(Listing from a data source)
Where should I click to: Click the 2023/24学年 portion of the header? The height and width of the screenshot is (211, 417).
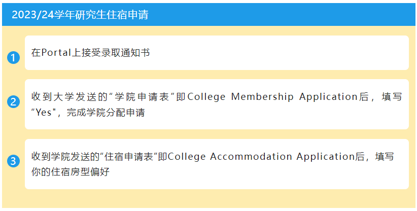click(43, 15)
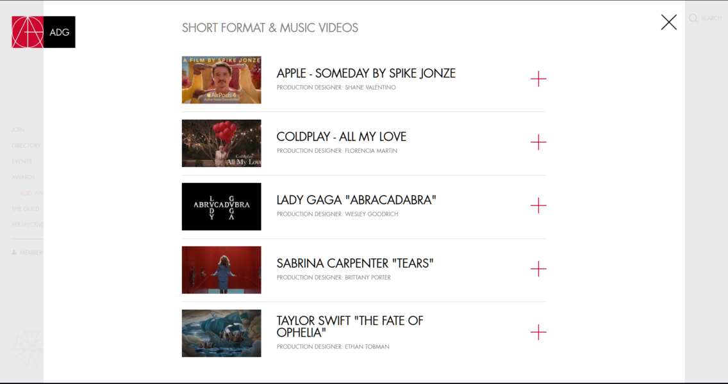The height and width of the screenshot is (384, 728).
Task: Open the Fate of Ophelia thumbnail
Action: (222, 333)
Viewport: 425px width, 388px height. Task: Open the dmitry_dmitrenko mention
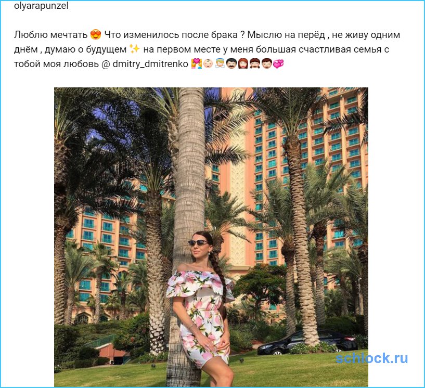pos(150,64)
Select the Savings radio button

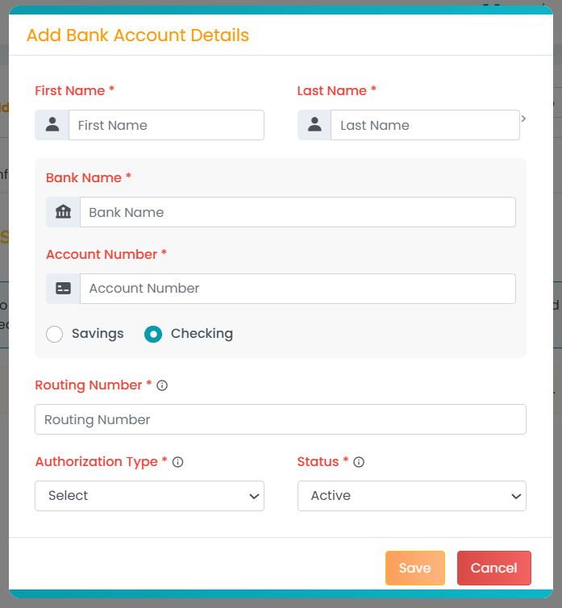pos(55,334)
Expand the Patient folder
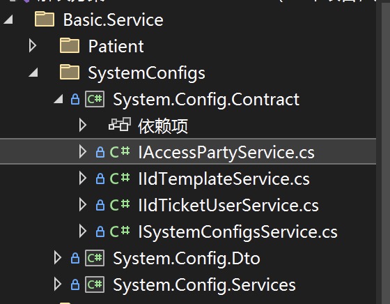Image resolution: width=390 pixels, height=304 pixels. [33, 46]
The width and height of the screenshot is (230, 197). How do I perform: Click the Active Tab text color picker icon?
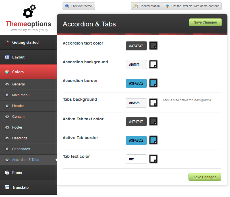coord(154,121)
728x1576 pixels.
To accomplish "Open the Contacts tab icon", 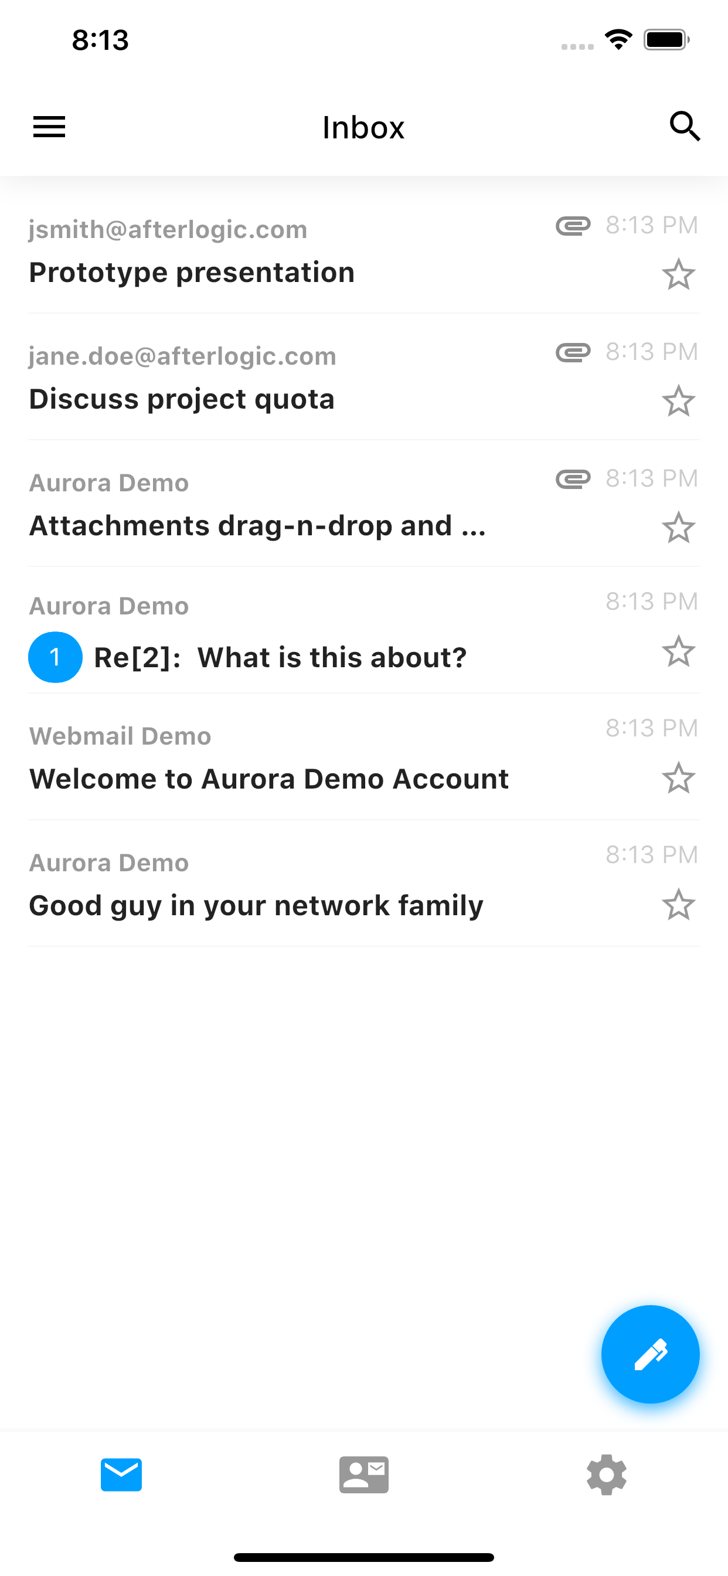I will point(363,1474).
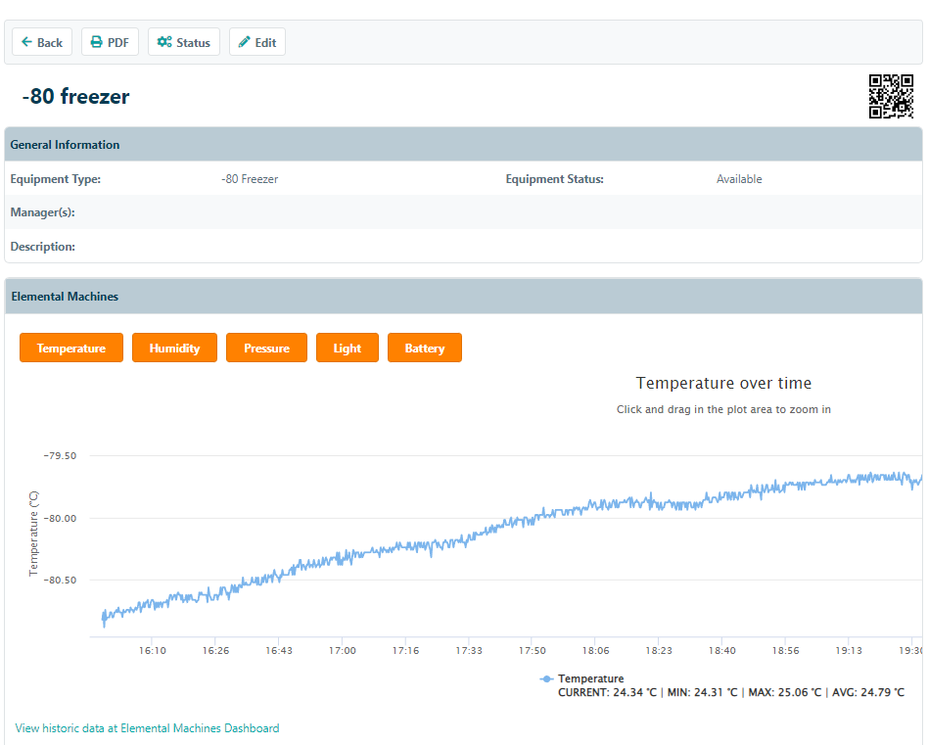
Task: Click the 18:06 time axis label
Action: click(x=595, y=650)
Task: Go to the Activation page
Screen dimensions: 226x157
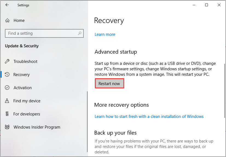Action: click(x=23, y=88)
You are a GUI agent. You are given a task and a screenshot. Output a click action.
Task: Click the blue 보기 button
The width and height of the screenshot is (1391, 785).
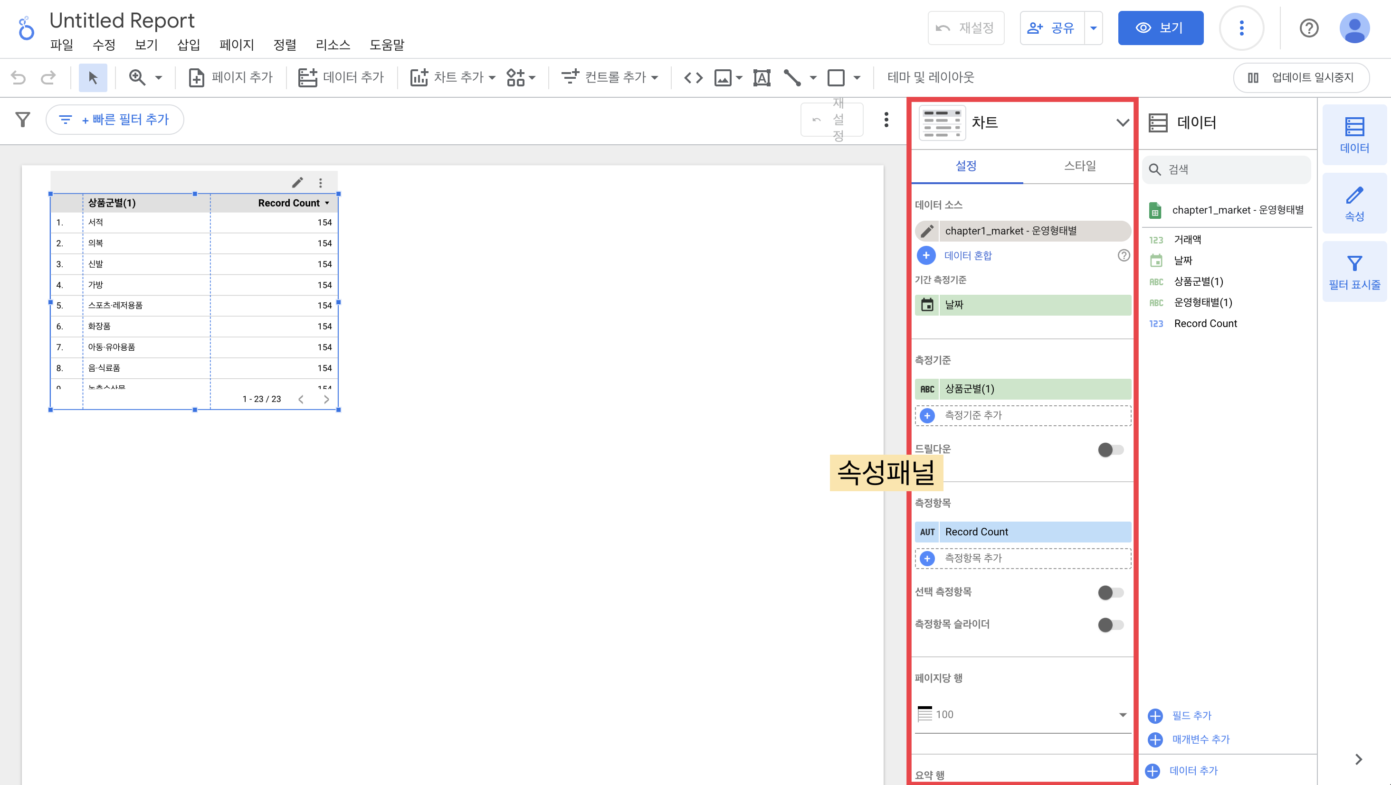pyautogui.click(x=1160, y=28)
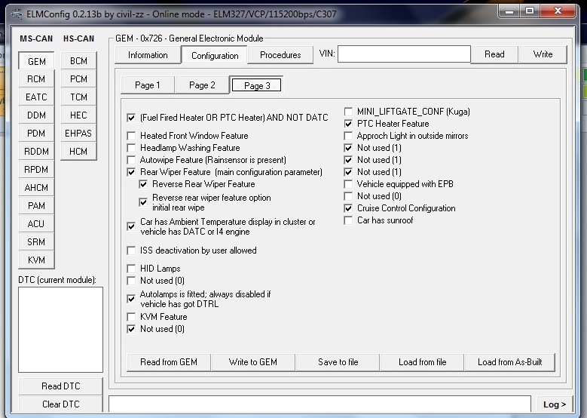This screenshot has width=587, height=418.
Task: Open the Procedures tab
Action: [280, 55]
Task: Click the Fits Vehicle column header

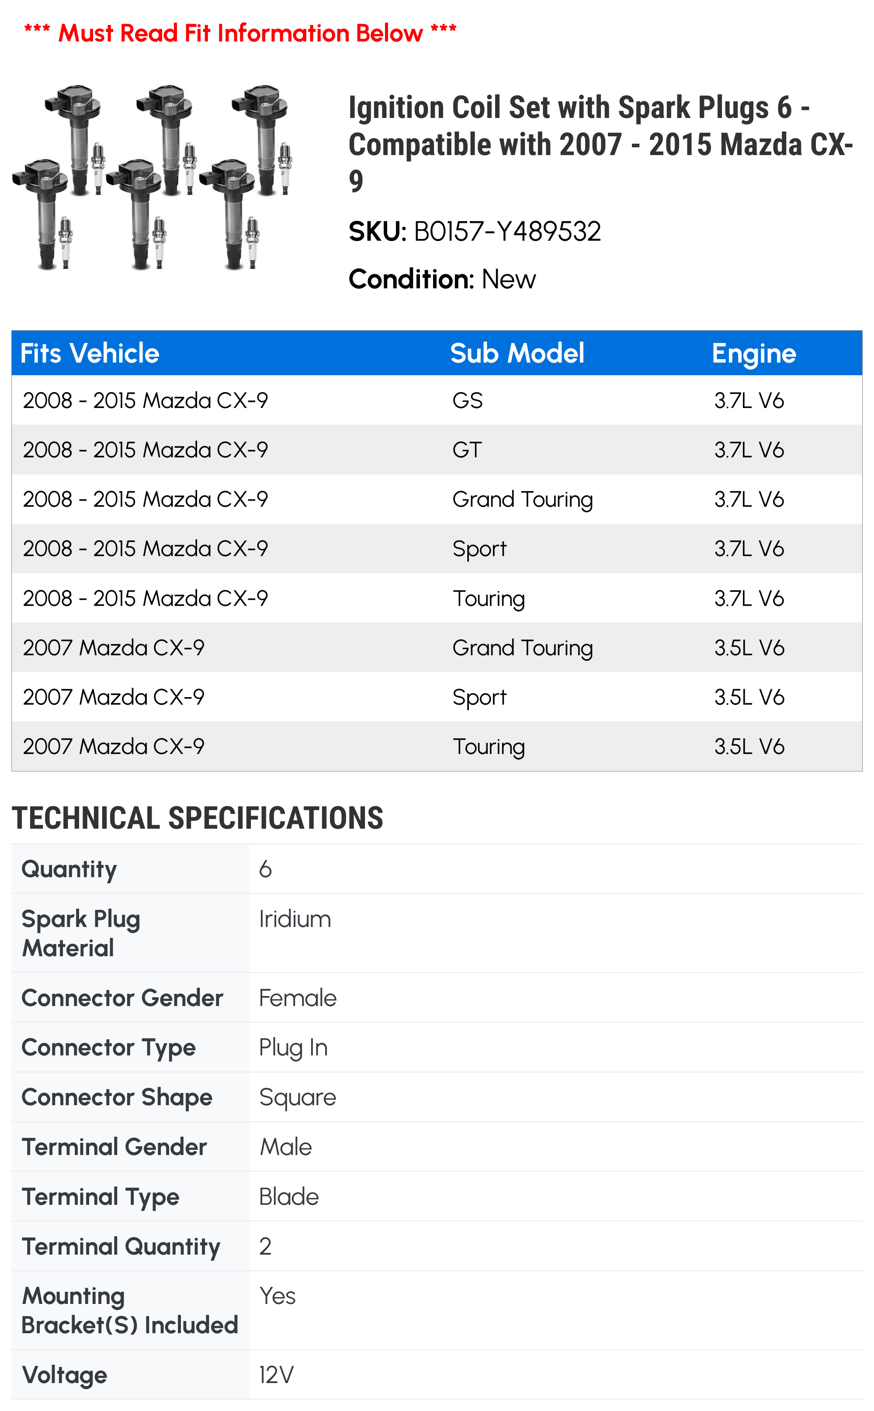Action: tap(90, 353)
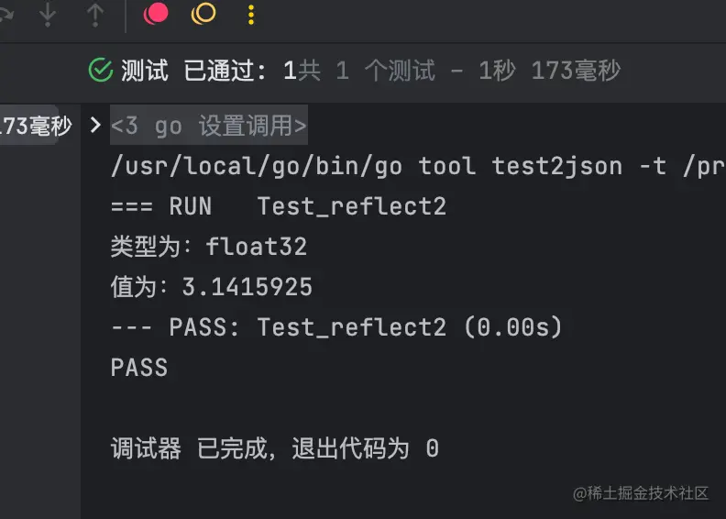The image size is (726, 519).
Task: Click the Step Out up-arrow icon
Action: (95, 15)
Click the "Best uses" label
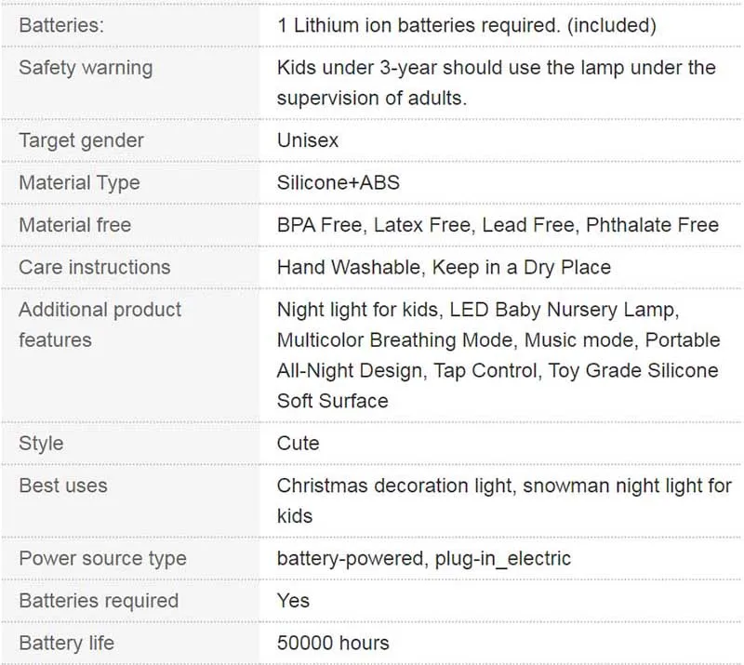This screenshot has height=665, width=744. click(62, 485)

SET PROBLEM:
Copy out everything from the line containing "You are a GUI" down to the end of the listing, both ends included, with the pictures left out.

EXERCISE SOLUTION:
You are a GUI agent. You are given a task and a screenshot. Output a click action.
Task: Click the blue 보기 button
The width and height of the screenshot is (1391, 785).
pyautogui.click(x=1160, y=28)
This screenshot has width=587, height=418.
Task: Open the Procedures tab
Action: [280, 55]
Task: Click the Fits Vehicle column header

Action: tap(90, 353)
The image size is (726, 519).
Task: Click the Step Out up-arrow icon
Action: (95, 15)
Click the "Best uses" label
This screenshot has height=665, width=744. click(62, 485)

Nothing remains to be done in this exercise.